§ **Sección del documento**:

::::::

Misión Hatuey
Antes que tirar la toalla, Hatuey De Camps está decidido a alcanzar una “unidad mínima” entre Hipólito Mejía, Luis Abinader y Miguel Vargas Maldonado para enfrentar al Partido de la Liberación Dominicana (PLD). Lo había intentado, pero sin resultados positivos.
Sin embargo, el presidente del Partido Revolucionario Social Demócrata (PRSD) estima que todavía puede lograrse esa unidad que también interesa a sectores del empresariado y de la sociedad civil. No es un secreto que hasta embajadores como el de Estados Unidos, James W. Brewster, han intercedido para acercar al presidente del Partido Revolucionario Dominicano (PRD) y los dos principales líderes del disidente Partido Revolucionario Mayoritario (PRM). Montado en esa ola, De Camps, otrora símbolo del perredeísmo, fundamentó su mediación en que el país “está descompensado, está demandando una unidad mínima para desalojar al PLD del Gobierno”.
Tras citar el escándalo de corrupción en la Dirección Central Antinarcóticos de la Policía y el supuesto peaje que dijo pagaba a fiscales y a agentes de la Dirección Nacional de Control de Drogas (DNCD) una autoproclamada distribuidora de Hato Mayor, De Camps se comprometió a dar todos los pasos que sean necesarios en favor de la unidad. Aunque la misión parezca imposible.

::::::

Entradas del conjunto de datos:

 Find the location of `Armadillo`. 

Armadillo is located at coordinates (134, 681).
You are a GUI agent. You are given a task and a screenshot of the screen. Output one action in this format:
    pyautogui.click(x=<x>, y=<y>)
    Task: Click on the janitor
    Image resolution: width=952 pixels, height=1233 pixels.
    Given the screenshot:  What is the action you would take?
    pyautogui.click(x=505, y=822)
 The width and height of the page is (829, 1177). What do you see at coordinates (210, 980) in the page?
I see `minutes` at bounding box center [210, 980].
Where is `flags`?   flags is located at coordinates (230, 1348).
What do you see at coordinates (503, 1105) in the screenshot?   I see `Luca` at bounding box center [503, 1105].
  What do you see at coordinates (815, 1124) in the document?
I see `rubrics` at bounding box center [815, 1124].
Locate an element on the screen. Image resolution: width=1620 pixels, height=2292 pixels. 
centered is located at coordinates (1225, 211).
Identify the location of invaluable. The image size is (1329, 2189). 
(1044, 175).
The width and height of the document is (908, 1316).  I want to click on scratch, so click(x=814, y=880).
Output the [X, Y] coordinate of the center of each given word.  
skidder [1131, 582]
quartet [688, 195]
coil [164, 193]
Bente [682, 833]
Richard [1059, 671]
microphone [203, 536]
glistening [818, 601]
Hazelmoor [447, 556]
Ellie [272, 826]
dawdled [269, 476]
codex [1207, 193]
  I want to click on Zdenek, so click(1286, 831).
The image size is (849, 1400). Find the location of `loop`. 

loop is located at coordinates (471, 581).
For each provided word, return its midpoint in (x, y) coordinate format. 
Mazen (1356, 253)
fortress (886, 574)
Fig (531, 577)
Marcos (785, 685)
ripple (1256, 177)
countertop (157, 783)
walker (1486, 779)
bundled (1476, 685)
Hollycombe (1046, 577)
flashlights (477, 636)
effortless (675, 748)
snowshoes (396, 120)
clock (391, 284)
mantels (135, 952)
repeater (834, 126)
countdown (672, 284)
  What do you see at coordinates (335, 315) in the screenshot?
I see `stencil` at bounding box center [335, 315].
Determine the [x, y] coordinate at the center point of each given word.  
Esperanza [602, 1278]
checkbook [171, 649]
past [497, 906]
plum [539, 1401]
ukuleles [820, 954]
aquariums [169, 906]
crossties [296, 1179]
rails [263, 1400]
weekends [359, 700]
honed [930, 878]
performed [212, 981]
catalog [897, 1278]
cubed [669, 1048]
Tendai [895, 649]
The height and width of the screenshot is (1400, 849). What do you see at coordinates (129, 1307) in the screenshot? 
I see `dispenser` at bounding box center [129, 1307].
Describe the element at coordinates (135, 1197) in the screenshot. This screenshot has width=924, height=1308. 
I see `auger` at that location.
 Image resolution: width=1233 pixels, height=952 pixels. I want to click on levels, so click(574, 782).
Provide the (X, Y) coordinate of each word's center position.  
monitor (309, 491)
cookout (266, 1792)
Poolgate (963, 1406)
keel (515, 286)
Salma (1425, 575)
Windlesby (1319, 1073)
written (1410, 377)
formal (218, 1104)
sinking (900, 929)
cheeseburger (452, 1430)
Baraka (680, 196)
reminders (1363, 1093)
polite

::::::

§ **Lista de actividades**:
1) Según el texto sobre Hatuey De Camps, ¿de qué partido es presidente?
2) Escribe la continuación del texto sobre Hatuey De Camps a partir de su última oración.
Las entradas no hacen falta para resolver este ejercicio.

§ **Respuestas del ejercicio**:
1) Es presidente del Partido Revolucionario Social Demócrata (PRSD).

2)
Lucha al rojo vivo
La lucha entre los precandidatos a la Alcaldía de Santiago por el Partido de la Liberación Dominicana (PLD se ha puesto al rojo vivo. Tan candente está que se ha apelado a trapisondas y golpes bajos para sacar de circulación a algunos de los contendientes.
Por ahora corren por la nominación la gobernadora Aura Toribio, Monchy Rodríguez, administrador de los Comedores Económicos; Fernando Rosa, Jorge Moronta, Hamlet Otáñez, José Izquierdo, Bienvenido Pérez y Víctor Suárez.
Ha trascendido que Toribio, una experimentada profesional de la ingeniería que aglutina diferentes sectores, es víctima de una trama orquestada por sectores del propio peledeísmo para obstaculizar su crecimiento y evitar que, por ende, pueda alzarse con la acariciada candidatura. Hace unos días tuvo que desmentir que el presidente Danilo Medina haya bajado línea en favor de algún postulante.
Los precandidatos peledeístas en Santiago están, por lo visto, tan fraccionados como los partidos de la oposición.